----- RECORD EXTRACTS -----
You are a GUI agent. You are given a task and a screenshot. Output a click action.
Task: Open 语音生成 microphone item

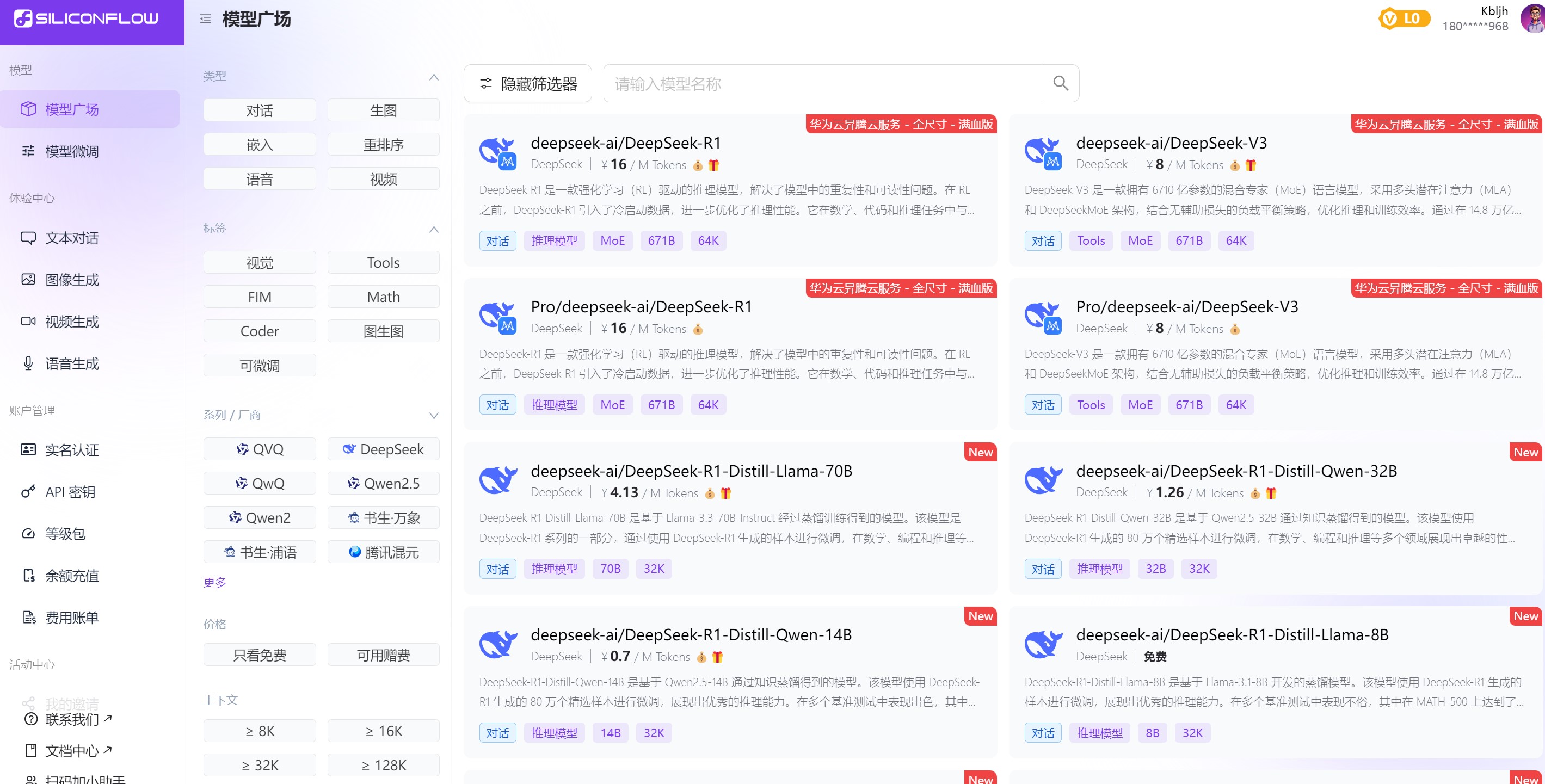72,364
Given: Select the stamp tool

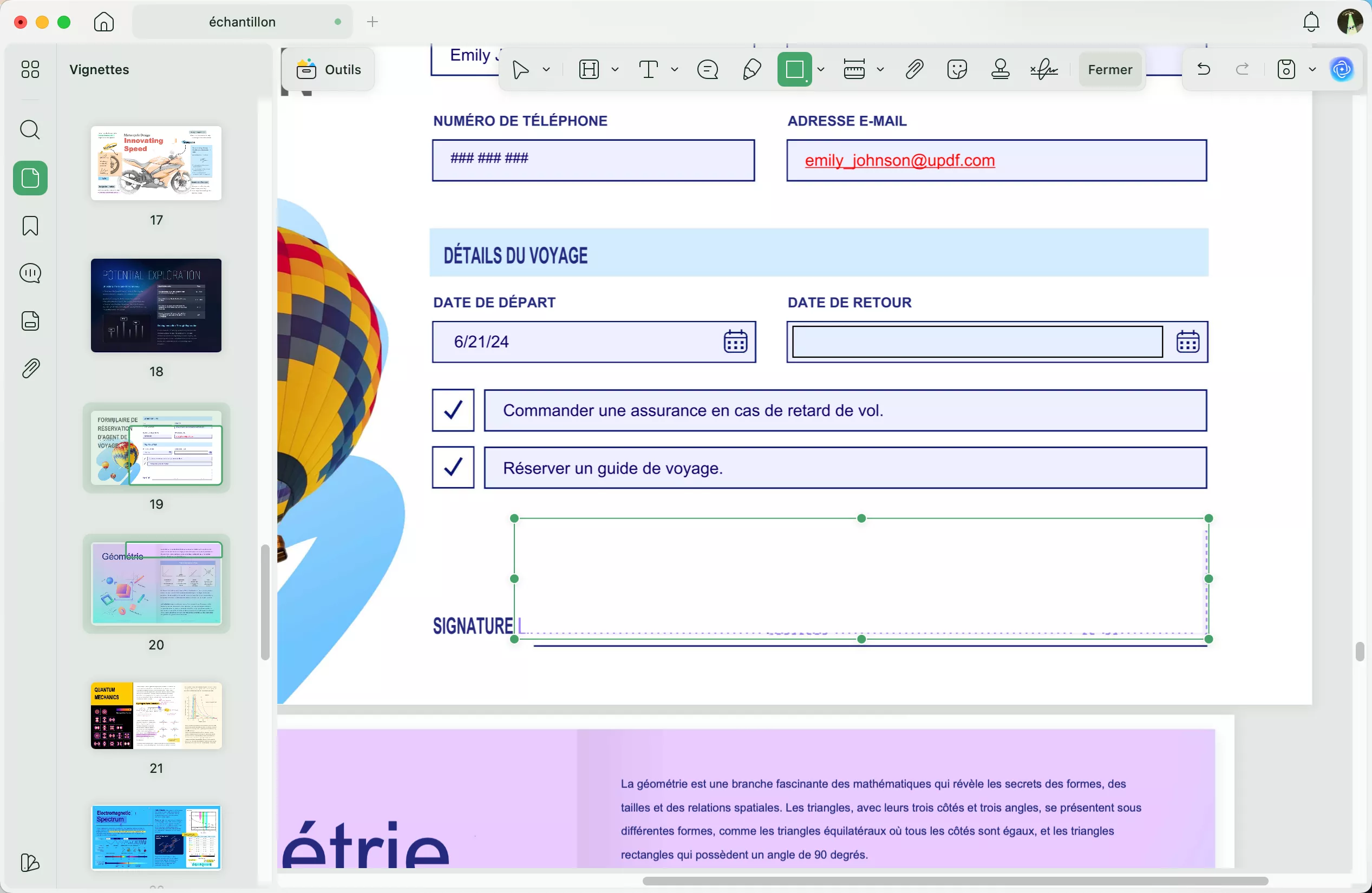Looking at the screenshot, I should pyautogui.click(x=1000, y=70).
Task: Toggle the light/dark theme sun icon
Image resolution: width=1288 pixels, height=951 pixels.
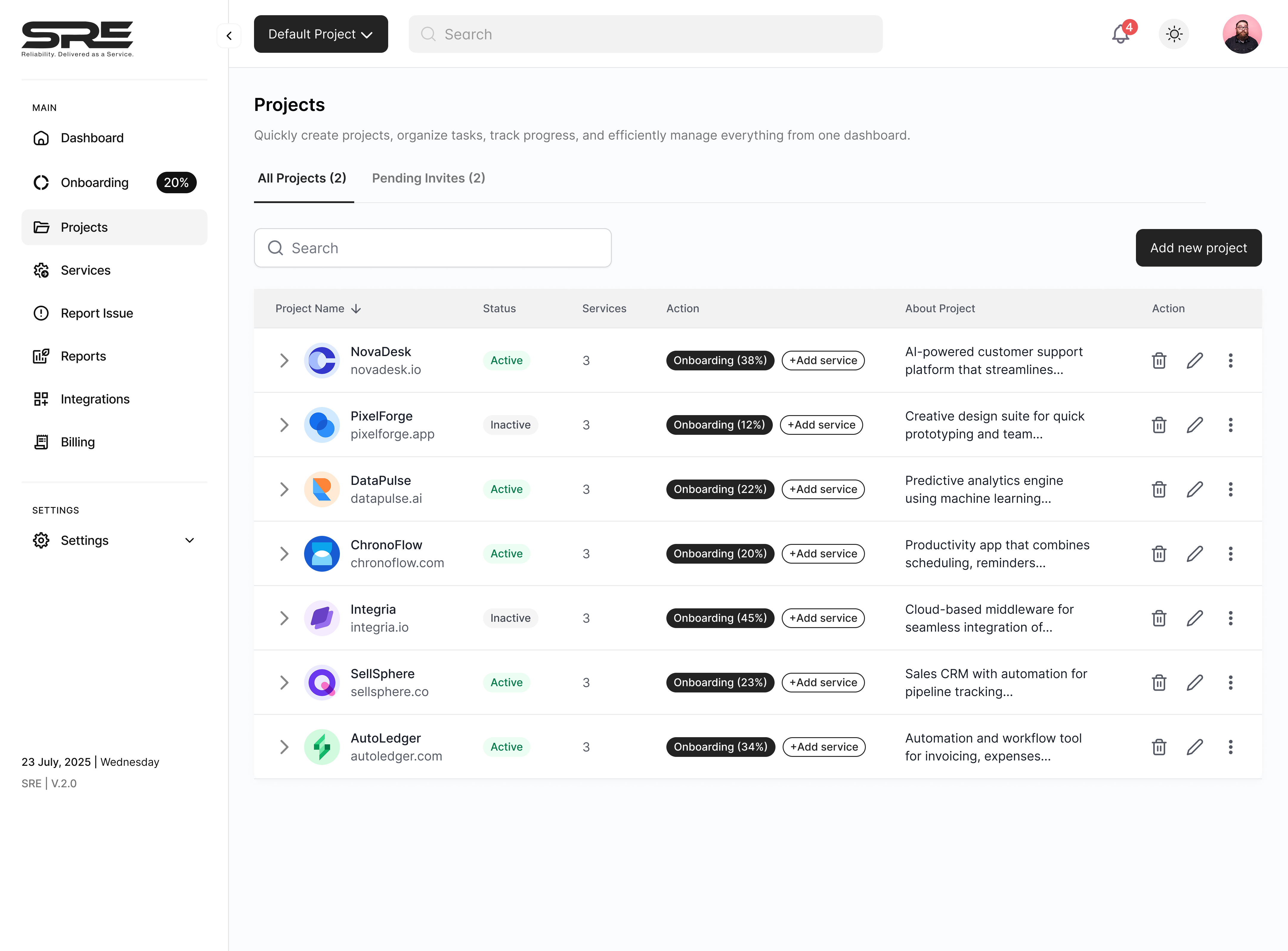Action: pos(1174,35)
-----
THE PROBLEM:
When you reach the line containing "Task: Open 语音生成 microphone item" in the records above, write out that line and every line after it through the end, exactly, but omit the pictures.

EXERCISE ANSWER:
Task: Open 语音生成 microphone item

72,364
Given: Select the stamp tool

Looking at the screenshot, I should pyautogui.click(x=1000, y=70).
Task: Toggle the light/dark theme sun icon
Image resolution: width=1288 pixels, height=951 pixels.
Action: pos(1174,35)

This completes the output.